Peter, as a good Christian, realizes that he couldn’t go against the will of God, even though he had many things in his head that may have prevented him from accepting the new things and changes. The Roman who appeared before him represented everything new and strange for a son of the then ancient people of God. Peter says: “I now realize how true it is that God does not show favoritism but accepts from every nation the one who fears him and does what is right” and then adds in verse 36: “Jesus Christ, who is Lord of all.”

And these words we interpret as meaning that Jesus is present everywhere; not only in the Lutheran churches, but in all denominations. And we can also be blessed by others who are not from our culture, our race, our traditions, our theologies, our doctrines or even our Christian confessions. God is a God of change. The Holy Spirit is God Himself: “The wind blows wherever it pleases.
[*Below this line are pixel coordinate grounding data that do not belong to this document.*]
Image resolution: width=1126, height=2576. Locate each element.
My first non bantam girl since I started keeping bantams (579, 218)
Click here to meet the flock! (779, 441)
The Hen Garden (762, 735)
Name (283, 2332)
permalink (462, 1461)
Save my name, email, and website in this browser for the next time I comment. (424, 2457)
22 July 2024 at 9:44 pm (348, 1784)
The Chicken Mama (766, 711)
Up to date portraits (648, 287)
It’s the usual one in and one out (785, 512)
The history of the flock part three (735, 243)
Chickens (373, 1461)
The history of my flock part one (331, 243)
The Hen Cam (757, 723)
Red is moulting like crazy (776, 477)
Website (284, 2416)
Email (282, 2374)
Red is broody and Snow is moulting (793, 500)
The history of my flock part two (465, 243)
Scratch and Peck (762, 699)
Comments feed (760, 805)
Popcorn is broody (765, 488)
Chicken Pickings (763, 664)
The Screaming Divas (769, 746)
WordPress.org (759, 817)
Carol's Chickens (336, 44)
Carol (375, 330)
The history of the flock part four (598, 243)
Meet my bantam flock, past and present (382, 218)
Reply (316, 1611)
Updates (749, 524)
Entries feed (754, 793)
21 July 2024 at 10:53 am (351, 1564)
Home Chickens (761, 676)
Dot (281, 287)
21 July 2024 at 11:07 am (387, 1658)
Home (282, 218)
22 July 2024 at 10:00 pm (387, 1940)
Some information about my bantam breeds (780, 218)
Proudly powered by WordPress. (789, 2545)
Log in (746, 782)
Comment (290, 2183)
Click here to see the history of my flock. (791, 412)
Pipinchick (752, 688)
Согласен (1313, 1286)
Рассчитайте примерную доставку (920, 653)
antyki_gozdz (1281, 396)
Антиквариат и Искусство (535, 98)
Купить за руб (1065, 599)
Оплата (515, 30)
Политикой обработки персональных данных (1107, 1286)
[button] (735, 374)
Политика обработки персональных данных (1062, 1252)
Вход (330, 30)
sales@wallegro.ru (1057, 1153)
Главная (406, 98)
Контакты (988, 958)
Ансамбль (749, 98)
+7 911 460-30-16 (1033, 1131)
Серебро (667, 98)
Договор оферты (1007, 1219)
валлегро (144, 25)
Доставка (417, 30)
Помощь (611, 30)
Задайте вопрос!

You hear its sound, but you cannot tell where it comes from or where it is going. So it is with everyone born of the Spirit” (Jn 3:8) The Holy Spirit is movement, is change. We need to be open to this change and renewal in life. To do so is to be open to the Spirit and to be especially open to obeying what the Spirit of God wants to show us.

Peter opened himself to what was new; this openness to the new allowed the Christian church to spread throughout the world through the apostles. If the early Christians had not had the ability to listen with humility and obedience to God’s voice, perhaps we would not enjoy the benefits of being part of God’s people today. Perhaps we would not have this faith in Christ and be considered God’s heirs. And how many more people could we reach for God if we remain open to changes with faith and a gentle, humble and obedient mind trained to God’s word!

I always imagine the number of people who could come to this church and listen to the preaching of the pastor and the testimony given by every one of us. Many people could get to hear the living word of God in this church and many could also start being a part of this community. Everything depends on us and whether we listen to what God speaks to us and what he tells us through the words of Peter: “God does not show favoritism but accepts from every nation the one who fears him and does what is right.”

May God look upon us with favor because we want to be obedient to Him and be guided to do things that will benefit our church and may we receive abundant, alive and renewed blessings through His Holy Spirit.

Let us pray: Lord Jesus, you are a God that moves, that constantly brings us messages that you want us to talk every day. Let us keep a prayer life that listens to you. Let us do your will and have the courage, as Peter did, to take such correct actions for the extension of your kingdom and to receive your blessing. Amen.